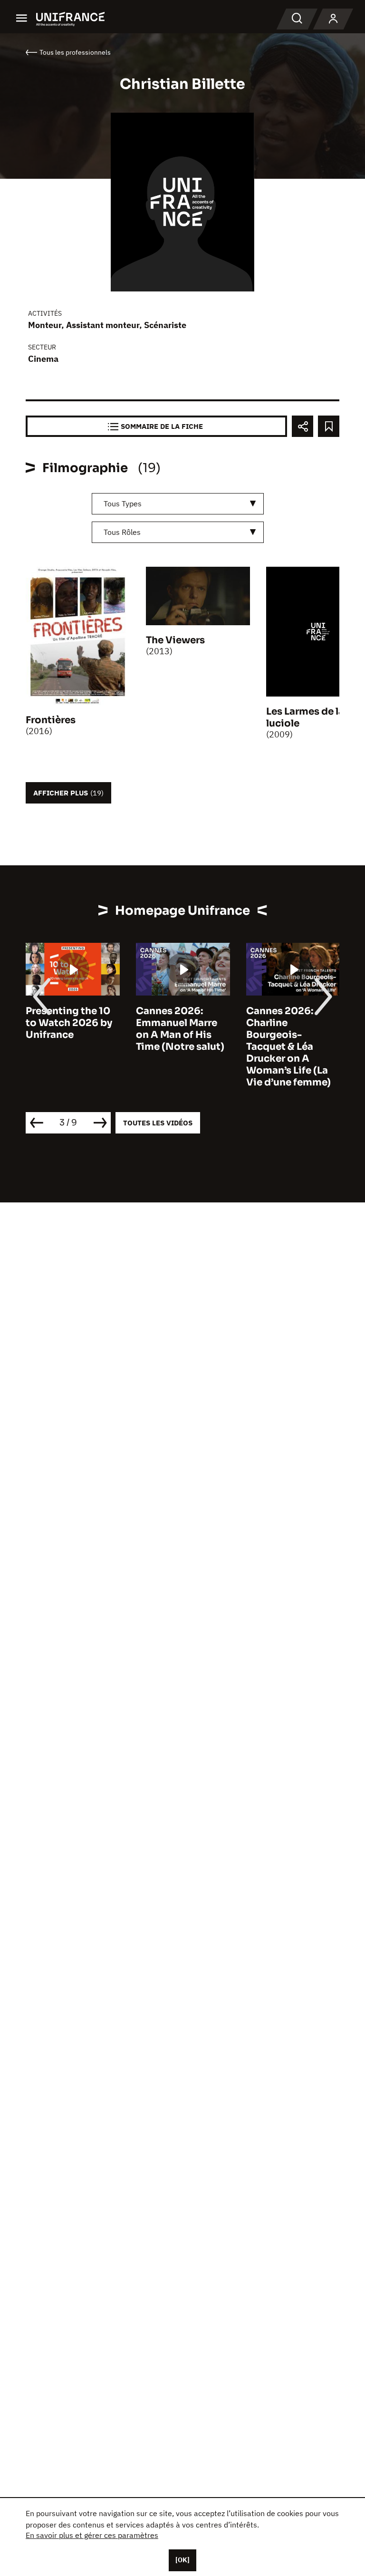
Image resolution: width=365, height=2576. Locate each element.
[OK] (182, 2560)
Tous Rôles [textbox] (122, 532)
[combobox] (178, 503)
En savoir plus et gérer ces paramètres (92, 2535)
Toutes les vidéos (157, 1122)
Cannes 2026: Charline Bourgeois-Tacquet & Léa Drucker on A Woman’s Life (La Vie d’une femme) (288, 1046)
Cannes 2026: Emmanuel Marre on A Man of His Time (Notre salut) (180, 1029)
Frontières (51, 720)
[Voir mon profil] (333, 19)
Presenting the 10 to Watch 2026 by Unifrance (69, 1023)
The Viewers (175, 640)
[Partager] (302, 426)
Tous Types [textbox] (123, 503)
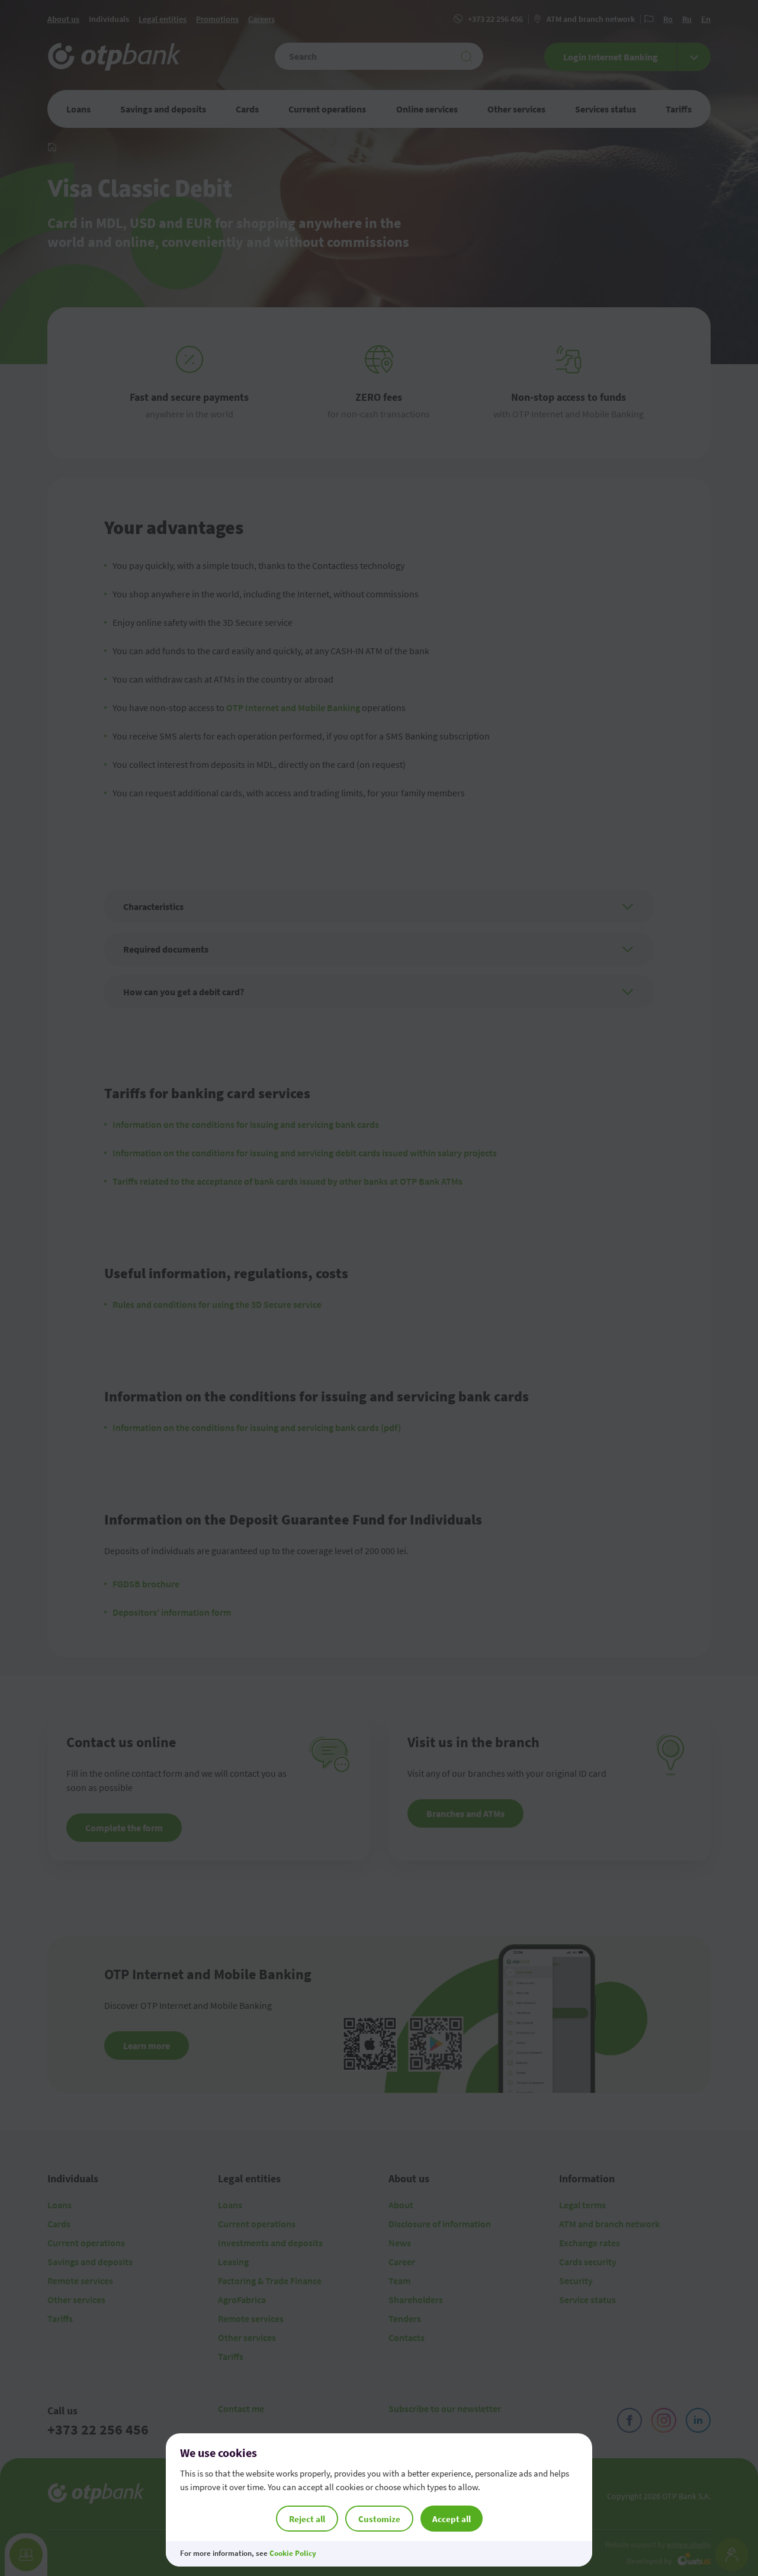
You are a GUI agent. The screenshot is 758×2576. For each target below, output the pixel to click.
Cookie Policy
——————————
In the copy, include every line of the records exactly and none of the images.

Image resolution: width=365, height=2576. Locate each element.
[OK] (182, 2560)
Tous Rôles [textbox] (122, 532)
[combobox] (178, 503)
En savoir plus et gérer ces paramètres (92, 2535)
Toutes les vidéos (157, 1122)
Cannes 2026: Charline Bourgeois-Tacquet & Léa Drucker on A Woman’s Life (La Vie d’une femme) (288, 1046)
Cannes 2026: Emmanuel Marre on A Man of His Time (Notre salut) (180, 1029)
Frontières (51, 720)
[Voir mon profil] (333, 19)
Presenting the 10 to Watch 2026 by Unifrance (69, 1023)
The Viewers (175, 640)
[Partager] (302, 426)
Tous Types [textbox] (123, 503)
You are a GUI agent. The screenshot is 758×2576. For each target below, output the pixel to click.
Cookie Policy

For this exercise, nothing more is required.